Given information: Begin

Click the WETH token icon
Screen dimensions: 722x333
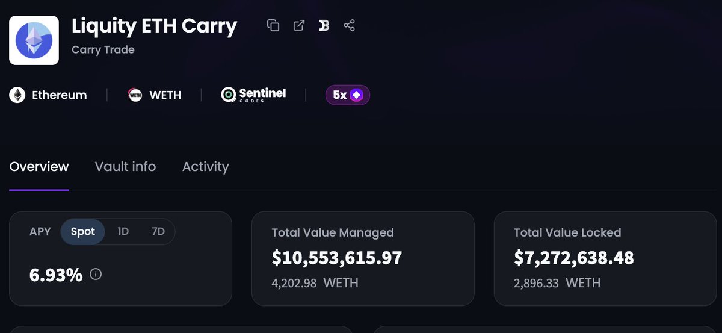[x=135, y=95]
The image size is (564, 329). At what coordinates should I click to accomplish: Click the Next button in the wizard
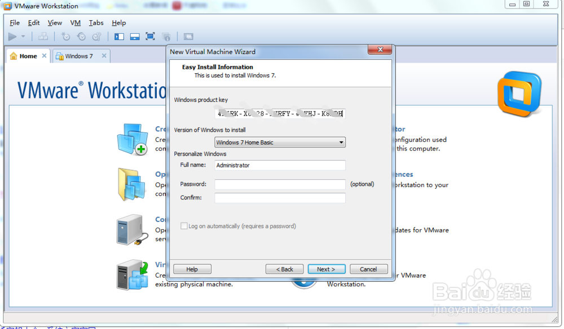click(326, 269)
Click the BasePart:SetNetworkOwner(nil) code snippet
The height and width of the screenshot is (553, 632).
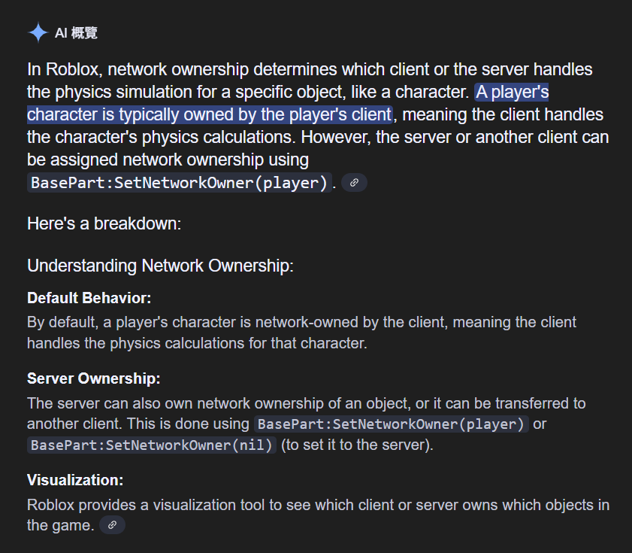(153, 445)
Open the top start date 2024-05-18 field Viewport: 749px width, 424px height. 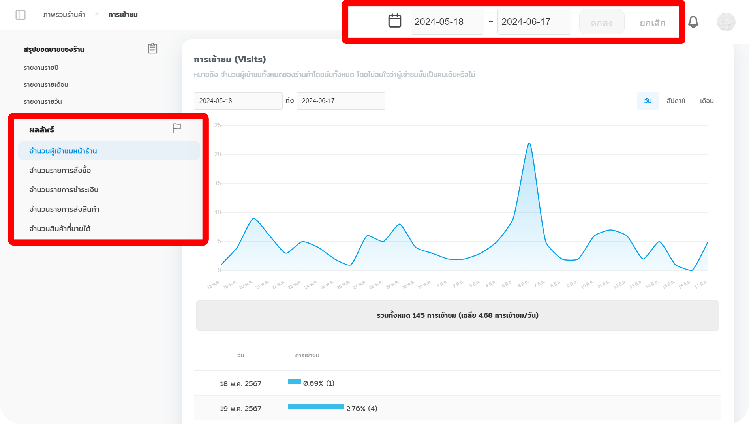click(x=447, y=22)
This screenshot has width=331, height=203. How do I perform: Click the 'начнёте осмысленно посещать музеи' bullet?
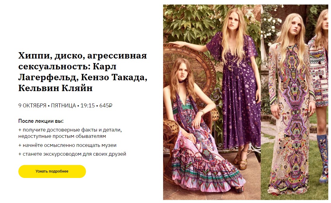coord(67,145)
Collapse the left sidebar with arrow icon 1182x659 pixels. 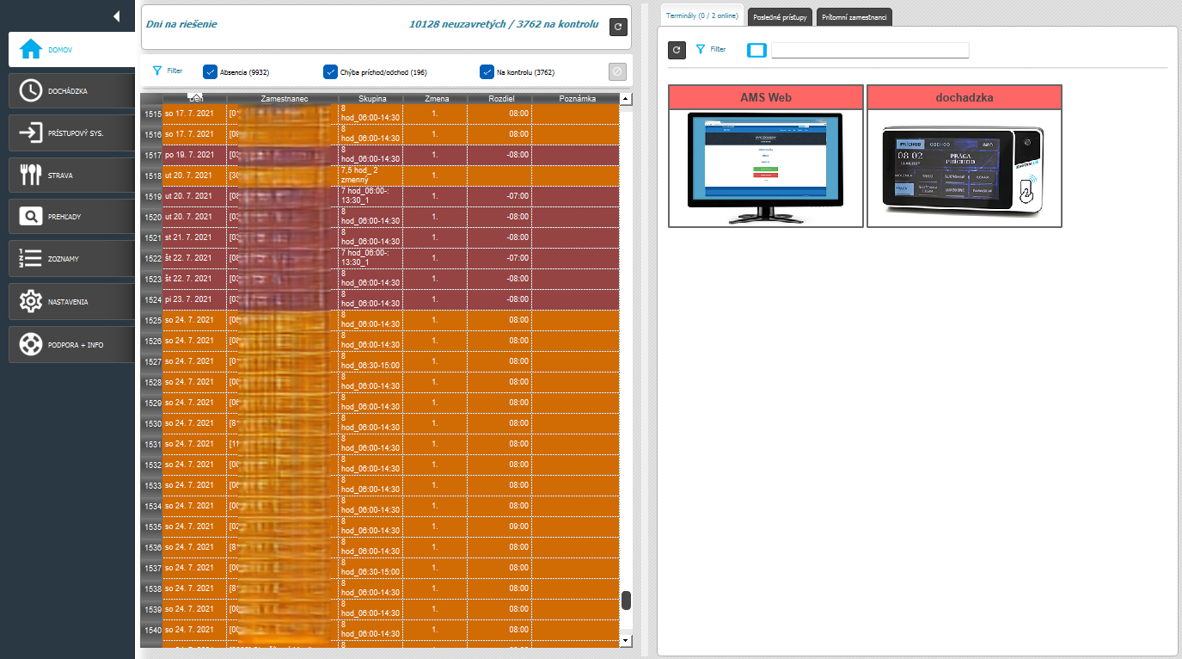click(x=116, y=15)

Given information: End

Task:
The output is the lines from the start of the data above through the line containing "Click the BasePart:SetNetworkOwner(nil)", unchanged, with any picture left out.

Reply to the task:
Click the WETH token icon
Screen dimensions: 722x333
[x=135, y=95]
The image size is (564, 329). At what coordinates should I click to accomplish: Click the Next button in the wizard
click(326, 269)
Click the BasePart:SetNetworkOwner(nil) code snippet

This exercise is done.